Hunter, now running for President, blames the Pentagon bureaucracy, which he says "doesn't move fast enough to meet the needs of the war fighter. We have a system in which the warfighting requirements are requested from the field and the acquisition people say, 'We'll get to it on our schedule.' "
Other members of Congress blame Rumsfeld and his vision of transforming the military into a leaner, faster fighting force.
Rep. John Murtha, D-Pa., wonders if Rumsfeld's forceful personality silenced some of the generals. "Rumsfeld so intimidated the military that I've lost confidence in them telling us what they really need" in Iraq, Murtha says.
"They all knew the Rumsfeld rule: Your career is over if you say anything contrary" to his policies, Murtha says. "It's much better now that Rumsfeld is gone. The military is being much more honest."
If the Pentagon "had just listened to the guys in the field" who wanted MRAPs, Murtha says, "we'd have them in Iraq right now."
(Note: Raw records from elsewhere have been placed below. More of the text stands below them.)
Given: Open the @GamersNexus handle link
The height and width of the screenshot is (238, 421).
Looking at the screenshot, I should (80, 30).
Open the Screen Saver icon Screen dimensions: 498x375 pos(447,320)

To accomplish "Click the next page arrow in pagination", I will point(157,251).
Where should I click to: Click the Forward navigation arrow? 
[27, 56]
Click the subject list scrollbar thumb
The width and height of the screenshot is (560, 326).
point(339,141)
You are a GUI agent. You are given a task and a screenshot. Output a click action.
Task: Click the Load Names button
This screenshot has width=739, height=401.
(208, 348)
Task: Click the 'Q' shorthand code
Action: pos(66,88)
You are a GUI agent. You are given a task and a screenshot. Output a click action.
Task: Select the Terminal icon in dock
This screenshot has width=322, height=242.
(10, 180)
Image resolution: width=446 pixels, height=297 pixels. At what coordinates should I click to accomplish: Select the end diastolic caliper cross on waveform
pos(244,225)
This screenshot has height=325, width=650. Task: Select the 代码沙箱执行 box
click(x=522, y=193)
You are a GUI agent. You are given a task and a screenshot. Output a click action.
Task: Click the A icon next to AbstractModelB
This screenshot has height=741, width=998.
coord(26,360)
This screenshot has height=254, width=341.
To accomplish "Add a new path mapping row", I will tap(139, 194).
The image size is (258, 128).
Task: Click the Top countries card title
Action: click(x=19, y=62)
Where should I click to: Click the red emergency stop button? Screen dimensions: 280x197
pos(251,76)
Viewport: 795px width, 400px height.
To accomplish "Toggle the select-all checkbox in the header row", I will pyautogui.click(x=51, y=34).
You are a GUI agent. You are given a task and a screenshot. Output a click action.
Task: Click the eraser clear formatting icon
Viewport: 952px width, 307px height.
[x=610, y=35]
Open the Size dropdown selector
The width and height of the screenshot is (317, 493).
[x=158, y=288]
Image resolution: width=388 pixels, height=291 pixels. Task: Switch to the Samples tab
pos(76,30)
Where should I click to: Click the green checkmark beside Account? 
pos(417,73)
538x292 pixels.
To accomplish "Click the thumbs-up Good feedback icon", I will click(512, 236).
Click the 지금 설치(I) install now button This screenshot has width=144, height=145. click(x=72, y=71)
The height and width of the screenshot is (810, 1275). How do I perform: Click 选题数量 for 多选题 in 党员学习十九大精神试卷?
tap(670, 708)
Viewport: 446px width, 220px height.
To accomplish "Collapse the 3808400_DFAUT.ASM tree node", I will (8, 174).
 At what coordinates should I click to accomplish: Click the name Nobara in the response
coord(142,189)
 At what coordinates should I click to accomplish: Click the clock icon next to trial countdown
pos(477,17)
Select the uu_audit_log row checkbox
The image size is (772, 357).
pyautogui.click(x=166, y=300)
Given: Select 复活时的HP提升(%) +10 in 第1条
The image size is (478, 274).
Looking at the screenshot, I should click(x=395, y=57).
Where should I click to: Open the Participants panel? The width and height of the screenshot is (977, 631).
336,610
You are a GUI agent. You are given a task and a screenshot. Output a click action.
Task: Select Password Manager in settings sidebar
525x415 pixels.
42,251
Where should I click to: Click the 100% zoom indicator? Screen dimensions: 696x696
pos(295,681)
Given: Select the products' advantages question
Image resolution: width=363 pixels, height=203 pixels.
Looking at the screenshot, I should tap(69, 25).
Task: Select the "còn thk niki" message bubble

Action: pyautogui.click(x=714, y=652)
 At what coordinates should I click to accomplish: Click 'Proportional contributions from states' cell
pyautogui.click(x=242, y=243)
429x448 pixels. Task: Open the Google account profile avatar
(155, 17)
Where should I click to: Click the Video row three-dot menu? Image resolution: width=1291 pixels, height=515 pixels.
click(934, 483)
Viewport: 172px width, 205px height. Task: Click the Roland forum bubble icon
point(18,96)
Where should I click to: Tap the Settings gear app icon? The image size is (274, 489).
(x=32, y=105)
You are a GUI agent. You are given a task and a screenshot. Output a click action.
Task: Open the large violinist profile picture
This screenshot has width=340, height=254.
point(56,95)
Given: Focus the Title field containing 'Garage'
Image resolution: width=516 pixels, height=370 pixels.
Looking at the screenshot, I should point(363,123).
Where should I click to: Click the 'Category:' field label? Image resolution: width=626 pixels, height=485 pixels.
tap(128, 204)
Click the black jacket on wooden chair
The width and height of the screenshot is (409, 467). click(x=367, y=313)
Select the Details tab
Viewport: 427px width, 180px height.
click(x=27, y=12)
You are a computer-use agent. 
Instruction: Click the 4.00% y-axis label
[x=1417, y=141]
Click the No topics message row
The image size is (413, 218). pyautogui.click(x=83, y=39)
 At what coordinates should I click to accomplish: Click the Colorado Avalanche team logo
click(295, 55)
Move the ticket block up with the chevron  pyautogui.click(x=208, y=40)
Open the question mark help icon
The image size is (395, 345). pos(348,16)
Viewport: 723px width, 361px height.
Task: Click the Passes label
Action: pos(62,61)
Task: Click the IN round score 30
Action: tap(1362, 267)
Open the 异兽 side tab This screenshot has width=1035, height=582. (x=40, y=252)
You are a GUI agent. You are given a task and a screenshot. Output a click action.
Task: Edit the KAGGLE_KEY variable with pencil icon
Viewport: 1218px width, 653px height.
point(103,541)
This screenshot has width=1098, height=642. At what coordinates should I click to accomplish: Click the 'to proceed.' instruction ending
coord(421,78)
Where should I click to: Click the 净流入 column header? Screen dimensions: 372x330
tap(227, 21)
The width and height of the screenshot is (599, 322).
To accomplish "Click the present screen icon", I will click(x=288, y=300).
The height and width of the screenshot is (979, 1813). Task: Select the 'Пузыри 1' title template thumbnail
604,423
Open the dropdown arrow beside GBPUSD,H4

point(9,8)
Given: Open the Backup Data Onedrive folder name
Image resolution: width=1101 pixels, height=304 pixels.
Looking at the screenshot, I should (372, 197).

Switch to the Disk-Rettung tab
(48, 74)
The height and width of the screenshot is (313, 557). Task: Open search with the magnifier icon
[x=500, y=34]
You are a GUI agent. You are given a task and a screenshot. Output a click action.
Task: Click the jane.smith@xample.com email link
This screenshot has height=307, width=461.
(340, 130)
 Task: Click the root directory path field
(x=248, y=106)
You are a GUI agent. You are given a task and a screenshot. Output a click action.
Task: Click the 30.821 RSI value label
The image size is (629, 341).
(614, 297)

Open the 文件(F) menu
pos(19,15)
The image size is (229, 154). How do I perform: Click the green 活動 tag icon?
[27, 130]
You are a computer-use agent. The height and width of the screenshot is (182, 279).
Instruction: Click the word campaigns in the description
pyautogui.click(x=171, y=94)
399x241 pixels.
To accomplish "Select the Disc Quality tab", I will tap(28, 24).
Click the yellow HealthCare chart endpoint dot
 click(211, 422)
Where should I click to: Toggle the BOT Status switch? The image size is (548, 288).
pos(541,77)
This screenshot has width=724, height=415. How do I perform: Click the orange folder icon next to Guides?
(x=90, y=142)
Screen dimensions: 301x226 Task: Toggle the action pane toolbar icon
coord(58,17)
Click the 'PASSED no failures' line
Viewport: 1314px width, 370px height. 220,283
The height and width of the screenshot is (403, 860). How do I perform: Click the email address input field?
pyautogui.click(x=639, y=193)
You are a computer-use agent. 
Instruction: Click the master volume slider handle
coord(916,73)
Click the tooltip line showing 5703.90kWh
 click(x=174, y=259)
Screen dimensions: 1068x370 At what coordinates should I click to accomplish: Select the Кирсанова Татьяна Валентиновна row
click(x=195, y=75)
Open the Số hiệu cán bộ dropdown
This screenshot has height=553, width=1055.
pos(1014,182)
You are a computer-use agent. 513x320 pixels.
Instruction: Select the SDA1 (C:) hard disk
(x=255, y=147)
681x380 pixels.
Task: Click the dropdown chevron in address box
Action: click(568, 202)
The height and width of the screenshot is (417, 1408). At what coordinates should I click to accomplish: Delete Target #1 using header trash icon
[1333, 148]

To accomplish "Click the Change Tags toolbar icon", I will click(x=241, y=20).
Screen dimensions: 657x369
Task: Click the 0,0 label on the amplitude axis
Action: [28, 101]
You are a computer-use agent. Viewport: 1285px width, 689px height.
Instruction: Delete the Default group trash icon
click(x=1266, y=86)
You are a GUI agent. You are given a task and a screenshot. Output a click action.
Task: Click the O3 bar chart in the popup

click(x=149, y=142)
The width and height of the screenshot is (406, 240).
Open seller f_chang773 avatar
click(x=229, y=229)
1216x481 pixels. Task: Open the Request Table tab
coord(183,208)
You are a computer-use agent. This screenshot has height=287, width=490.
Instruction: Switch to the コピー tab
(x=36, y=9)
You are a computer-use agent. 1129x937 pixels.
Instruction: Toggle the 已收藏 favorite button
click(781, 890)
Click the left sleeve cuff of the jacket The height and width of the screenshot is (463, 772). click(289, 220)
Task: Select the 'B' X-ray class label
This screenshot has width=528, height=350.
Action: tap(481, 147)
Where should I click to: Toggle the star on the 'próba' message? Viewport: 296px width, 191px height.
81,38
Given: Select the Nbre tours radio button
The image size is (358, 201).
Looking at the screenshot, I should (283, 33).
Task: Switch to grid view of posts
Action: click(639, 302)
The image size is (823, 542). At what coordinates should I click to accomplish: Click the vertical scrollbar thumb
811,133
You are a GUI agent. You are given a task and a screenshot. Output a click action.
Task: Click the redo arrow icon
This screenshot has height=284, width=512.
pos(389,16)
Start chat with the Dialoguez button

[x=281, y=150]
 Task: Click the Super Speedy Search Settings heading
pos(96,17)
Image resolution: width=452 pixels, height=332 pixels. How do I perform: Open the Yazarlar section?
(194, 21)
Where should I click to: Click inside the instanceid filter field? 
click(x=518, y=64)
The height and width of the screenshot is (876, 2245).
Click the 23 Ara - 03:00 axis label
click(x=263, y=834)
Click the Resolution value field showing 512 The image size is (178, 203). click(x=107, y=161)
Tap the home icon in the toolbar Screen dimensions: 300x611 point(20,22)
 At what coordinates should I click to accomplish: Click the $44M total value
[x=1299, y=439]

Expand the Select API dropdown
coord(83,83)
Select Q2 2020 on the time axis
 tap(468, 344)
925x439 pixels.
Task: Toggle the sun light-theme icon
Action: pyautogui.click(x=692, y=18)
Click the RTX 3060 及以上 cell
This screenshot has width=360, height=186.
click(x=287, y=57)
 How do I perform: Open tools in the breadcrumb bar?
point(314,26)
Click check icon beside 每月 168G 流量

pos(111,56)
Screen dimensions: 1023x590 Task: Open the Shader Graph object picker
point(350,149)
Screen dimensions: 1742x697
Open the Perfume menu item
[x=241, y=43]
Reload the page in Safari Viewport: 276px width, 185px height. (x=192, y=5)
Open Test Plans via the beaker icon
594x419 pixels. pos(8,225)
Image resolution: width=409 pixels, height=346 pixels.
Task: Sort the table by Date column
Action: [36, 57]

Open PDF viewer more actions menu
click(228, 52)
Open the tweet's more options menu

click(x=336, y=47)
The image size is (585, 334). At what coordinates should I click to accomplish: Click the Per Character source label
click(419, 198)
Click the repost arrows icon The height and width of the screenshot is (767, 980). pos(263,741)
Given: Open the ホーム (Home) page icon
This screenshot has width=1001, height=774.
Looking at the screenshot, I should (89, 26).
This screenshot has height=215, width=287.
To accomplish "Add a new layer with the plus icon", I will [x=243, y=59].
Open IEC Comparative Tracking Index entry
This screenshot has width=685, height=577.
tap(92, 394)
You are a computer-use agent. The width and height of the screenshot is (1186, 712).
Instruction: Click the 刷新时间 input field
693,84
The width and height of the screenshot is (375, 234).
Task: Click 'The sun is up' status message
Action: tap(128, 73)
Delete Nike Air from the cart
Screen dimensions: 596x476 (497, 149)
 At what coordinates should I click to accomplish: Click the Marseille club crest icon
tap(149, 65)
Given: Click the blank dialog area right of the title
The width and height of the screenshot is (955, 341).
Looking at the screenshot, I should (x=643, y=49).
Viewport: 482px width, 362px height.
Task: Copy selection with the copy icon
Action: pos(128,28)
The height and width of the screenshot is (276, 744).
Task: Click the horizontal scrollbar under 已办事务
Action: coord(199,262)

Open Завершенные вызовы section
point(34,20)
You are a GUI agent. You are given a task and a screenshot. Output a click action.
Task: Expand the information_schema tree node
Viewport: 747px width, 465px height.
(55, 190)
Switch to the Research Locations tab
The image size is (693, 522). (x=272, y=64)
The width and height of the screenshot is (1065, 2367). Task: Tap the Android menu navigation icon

USA TODAY could not determine what role, if any, Rumsfeld played in MRAP deliberations. A spokesman for Rumsfeld, now running a foundation in Washington, said last week that the former Defense secretary would not comment.
Aaron Kincaid's widow, Rachel, doesn't know who should be held accountable. She is haunted by whether getting MRAPs to Iraq earlier might have saved her husband's life. The bomb that blew apart his Humvee lay along the path he and his unit took, and no one noticed.
Today, she wonders: Was his death really about the path that he took, or about the path the Pentagon spent years avoiding, the path that, in May, finally led them to the vehicle that might have saved her husband's life?
"You think there is always something that could've been done to prevent it," Rachel Kincaid says of her husband's death.
"If that's been around for that many years," she says of the MRAP, "why hasn't it been used? They should've done it at the beginning of the war. They should've done it three years ago, four years ago."